Paul Simon – American Tune

Ho un attacco di Simon & Garfunkel. Non preoccupatevi. Mi succede, poi passa e non lascia conseguenze.

Tra le canzoni meno note, e più belle (forse la più bella in assoluto, melodicamente) c’è questa. Questa è una versione semplicissima e particolarmente toccante:

Anche le parole sono in sintonia con i miei pensieri attuali, pieni di stanchezza:

Many’s the time I’ve been mistaken, and many times confused
Yes and I’ve often felt forsaken, and certainly misused
Ah but I’m alright, I’m alright, I’m just weary to my bones
Still you don’t expect to be bright and bon-vivant
So far away from home, so far away from home

And I don’t know a soul who’s not been battered
I don’t have a friend who feels at ease
I don’t know a dream that’s not been shattered or driven to its knees
But it’s alright, it’s alright, for we lived so well, so long
Still, when I think of the road we’re traveling on
I wonder what’s gone wrong, I can’t help it I wonder what’s gone wrong

And I dreamed I was dying, I dreamed that my soul rose unexpectedly
And looking back down at me, smiled reassuringly
And I dreamed I was flying, and high up above my eyes could clearly see
The statue of liberty, sailing away to sea, and I dreamed I was flying

But we come on a ship they called Mayflower
We come on a ship that sailed the moon
We come in the ages’ most uncertain hours and sing an American tune
And it’s alright, oh it’s alright, it’s alright, you can be forever blessed
Still tomorrow’s gonna be another working day and I’m trying to get some rest
That’s all I’m trying, to get some rest

La canzone è del solo Paul Simon (era nel suo secondo disco da solo, dopo che il duo s’era sciolto, ed è basata su una rielaborazione di un corale di Bach incluso nella Passione secondo Matteo. Bach a sua volta l’aveva tratta da una canzone profana, Mein Gmüth ist mir verwirret, di Hans Hassler.

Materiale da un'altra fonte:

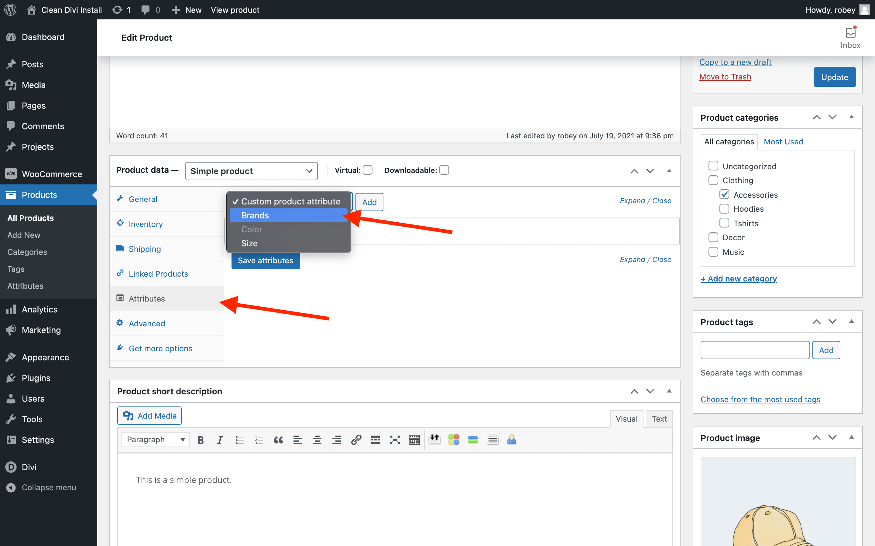
Task: Click the Get more options icon
Action: (x=120, y=348)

Qui la canta (inizialmente) Art Garfunkel, nel reunion tour del 1981 (penso):

Questo il corale di Bach (O Haupt voll Blut und Wunden):

L’originale di Hans Leo Hassler non l’ho trovato.

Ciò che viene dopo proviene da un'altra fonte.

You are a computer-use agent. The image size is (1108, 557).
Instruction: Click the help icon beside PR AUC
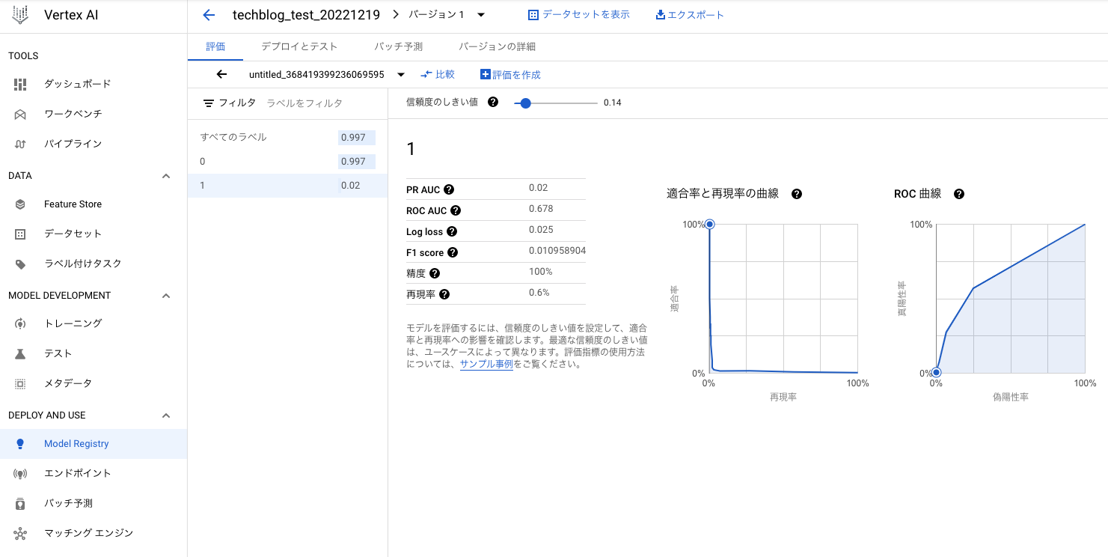point(449,190)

Pubblicato su Musica. 1 Comment »

Una Risposta to “Paul Simon – American Tune”

  1. Marco Says:

    Bella ricerca. Solo una precisazione: nell’ultima strofa “… you CAN’T be forever blessed.”
    In aggiunta ti segnalo che Bach utilizzò lo stesso tema più volte nella Passione secondo Matteo (per esempio con il testo “Wenn ich einmal soll scheiden”), nella Passione secondo Giovanni e persino nell’Oratorio di Natale, ma probabilmente lo sai già.